Start of Dataset content
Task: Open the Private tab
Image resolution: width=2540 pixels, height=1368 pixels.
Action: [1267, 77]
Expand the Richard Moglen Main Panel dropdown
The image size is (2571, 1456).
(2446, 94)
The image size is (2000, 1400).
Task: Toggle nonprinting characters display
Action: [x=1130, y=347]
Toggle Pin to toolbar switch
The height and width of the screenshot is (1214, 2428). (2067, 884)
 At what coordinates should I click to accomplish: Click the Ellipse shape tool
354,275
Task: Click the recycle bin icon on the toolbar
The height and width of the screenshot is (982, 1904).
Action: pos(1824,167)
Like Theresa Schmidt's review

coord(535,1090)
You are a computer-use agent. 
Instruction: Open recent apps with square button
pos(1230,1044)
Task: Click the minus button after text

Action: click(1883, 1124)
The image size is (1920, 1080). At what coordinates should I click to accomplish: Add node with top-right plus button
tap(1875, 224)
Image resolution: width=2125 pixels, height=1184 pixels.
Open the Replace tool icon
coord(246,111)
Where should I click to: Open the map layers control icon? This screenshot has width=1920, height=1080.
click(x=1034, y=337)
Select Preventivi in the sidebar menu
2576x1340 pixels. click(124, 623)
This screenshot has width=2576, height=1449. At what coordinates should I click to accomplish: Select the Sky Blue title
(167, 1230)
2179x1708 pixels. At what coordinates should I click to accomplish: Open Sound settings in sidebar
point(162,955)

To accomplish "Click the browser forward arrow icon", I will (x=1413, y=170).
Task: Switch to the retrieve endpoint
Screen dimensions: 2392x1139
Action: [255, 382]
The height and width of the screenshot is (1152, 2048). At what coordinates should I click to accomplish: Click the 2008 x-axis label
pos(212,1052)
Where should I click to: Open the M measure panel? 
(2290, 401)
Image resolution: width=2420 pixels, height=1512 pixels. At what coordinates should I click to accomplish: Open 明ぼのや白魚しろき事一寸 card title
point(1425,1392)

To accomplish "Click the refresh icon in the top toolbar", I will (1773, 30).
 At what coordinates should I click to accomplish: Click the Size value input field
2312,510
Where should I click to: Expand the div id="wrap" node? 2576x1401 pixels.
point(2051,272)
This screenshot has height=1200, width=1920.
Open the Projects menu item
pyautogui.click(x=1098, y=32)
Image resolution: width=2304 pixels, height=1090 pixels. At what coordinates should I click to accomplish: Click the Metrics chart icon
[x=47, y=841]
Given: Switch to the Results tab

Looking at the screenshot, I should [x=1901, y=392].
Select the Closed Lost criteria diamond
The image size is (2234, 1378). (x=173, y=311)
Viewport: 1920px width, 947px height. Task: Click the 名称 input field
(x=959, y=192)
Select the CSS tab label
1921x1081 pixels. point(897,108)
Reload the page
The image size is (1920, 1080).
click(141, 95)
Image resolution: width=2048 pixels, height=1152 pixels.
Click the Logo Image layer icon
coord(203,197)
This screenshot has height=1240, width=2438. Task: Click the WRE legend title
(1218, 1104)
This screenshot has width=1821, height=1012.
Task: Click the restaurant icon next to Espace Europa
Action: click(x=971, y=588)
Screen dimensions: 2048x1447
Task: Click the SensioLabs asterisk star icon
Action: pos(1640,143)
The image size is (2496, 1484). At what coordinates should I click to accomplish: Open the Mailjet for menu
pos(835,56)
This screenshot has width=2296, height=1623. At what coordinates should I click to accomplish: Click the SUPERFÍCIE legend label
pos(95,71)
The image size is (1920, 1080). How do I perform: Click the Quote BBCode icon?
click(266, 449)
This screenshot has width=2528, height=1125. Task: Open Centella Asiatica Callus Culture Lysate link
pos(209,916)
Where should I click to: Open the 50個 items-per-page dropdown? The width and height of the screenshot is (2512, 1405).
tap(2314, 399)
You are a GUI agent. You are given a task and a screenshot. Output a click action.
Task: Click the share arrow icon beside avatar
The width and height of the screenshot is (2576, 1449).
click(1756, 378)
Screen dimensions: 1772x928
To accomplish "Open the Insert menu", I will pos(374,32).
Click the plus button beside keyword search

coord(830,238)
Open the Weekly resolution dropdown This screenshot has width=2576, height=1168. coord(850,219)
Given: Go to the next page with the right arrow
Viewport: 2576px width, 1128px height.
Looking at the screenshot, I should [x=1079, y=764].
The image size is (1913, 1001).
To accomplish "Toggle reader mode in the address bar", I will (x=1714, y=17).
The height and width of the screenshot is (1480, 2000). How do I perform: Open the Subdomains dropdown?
End of Dataset content
• [What you have to do] All of the data above needs to be set down again exactly. Include every line.

• [Answer to this task]
Task: Open the Private tab
Image resolution: width=2540 pixels, height=1368 pixels.
Action: [1267, 77]
Expand the Richard Moglen Main Panel dropdown
The image size is (2571, 1456).
(2446, 94)
The image size is (2000, 1400).
Task: Toggle nonprinting characters display
Action: [x=1130, y=347]
Toggle Pin to toolbar switch
The height and width of the screenshot is (1214, 2428). (2067, 884)
 At what coordinates should I click to accomplish: Click the Ellipse shape tool
354,275
Task: Click the recycle bin icon on the toolbar
The height and width of the screenshot is (982, 1904).
Action: pos(1824,167)
Like Theresa Schmidt's review

coord(535,1090)
You are a computer-use agent. 
Instruction: Open recent apps with square button
pos(1230,1044)
Task: Click the minus button after text

Action: click(1883, 1124)
The image size is (1920, 1080). At what coordinates should I click to accomplish: Add node with top-right plus button
tap(1875, 224)
Image resolution: width=2125 pixels, height=1184 pixels.
Open the Replace tool icon
coord(246,111)
Where should I click to: Open the map layers control icon? This screenshot has width=1920, height=1080.
click(x=1034, y=337)
Select Preventivi in the sidebar menu
2576x1340 pixels. click(124, 623)
This screenshot has width=2576, height=1449. At what coordinates should I click to accomplish: Select the Sky Blue title
(167, 1230)
2179x1708 pixels. At what coordinates should I click to accomplish: Open Sound settings in sidebar
point(162,955)

To accomplish "Click the browser forward arrow icon", I will (x=1413, y=170).
Task: Switch to the retrieve endpoint
Screen dimensions: 2392x1139
Action: [255, 382]
The height and width of the screenshot is (1152, 2048). At what coordinates should I click to accomplish: Click the 2008 x-axis label
pos(212,1052)
Where should I click to: Open the M measure panel? 
(2290, 401)
Image resolution: width=2420 pixels, height=1512 pixels. At what coordinates should I click to accomplish: Open 明ぼのや白魚しろき事一寸 card title
point(1425,1392)

To accomplish "Click the refresh icon in the top toolbar", I will (1773, 30).
 At what coordinates should I click to accomplish: Click the Size value input field
2312,510
Where should I click to: Expand the div id="wrap" node? 2576x1401 pixels.
point(2051,272)
This screenshot has height=1200, width=1920.
Open the Projects menu item
pyautogui.click(x=1098, y=32)
Image resolution: width=2304 pixels, height=1090 pixels. At what coordinates should I click to accomplish: Click the Metrics chart icon
[x=47, y=841]
Given: Switch to the Results tab

Looking at the screenshot, I should [x=1901, y=392].
Select the Closed Lost criteria diamond
The image size is (2234, 1378). (x=173, y=311)
Viewport: 1920px width, 947px height. Task: Click the 名称 input field
(x=959, y=192)
Select the CSS tab label
1921x1081 pixels. point(897,108)
Reload the page
The image size is (1920, 1080).
click(141, 95)
Image resolution: width=2048 pixels, height=1152 pixels.
Click the Logo Image layer icon
coord(203,197)
This screenshot has height=1240, width=2438. Task: Click the WRE legend title
(1218, 1104)
This screenshot has width=1821, height=1012.
Task: Click the restaurant icon next to Espace Europa
Action: click(x=971, y=588)
Screen dimensions: 2048x1447
Task: Click the SensioLabs asterisk star icon
Action: pos(1640,143)
The image size is (2496, 1484). At what coordinates should I click to accomplish: Open the Mailjet for menu
pos(835,56)
This screenshot has width=2296, height=1623. At what coordinates should I click to accomplish: Click the SUPERFÍCIE legend label
pos(95,71)
The image size is (1920, 1080). How do I perform: Click the Quote BBCode icon?
click(266, 449)
This screenshot has width=2528, height=1125. Task: Open Centella Asiatica Callus Culture Lysate link
pos(209,916)
Where should I click to: Open the 50個 items-per-page dropdown? The width and height of the screenshot is (2512, 1405).
tap(2314, 399)
You are a GUI agent. You are given a task and a screenshot. Output a click action.
Task: Click the share arrow icon beside avatar
The width and height of the screenshot is (2576, 1449).
click(1756, 378)
Screen dimensions: 1772x928
To accomplish "Open the Insert menu", I will pos(374,32).
Click the plus button beside keyword search

coord(830,238)
Open the Weekly resolution dropdown This screenshot has width=2576, height=1168. coord(850,219)
Given: Go to the next page with the right arrow
Viewport: 2576px width, 1128px height.
Looking at the screenshot, I should [x=1079, y=764].
The image size is (1913, 1001).
To accomplish "Toggle reader mode in the address bar", I will (x=1714, y=17).
The height and width of the screenshot is (1480, 2000). How do I perform: Open the Subdomains dropdown?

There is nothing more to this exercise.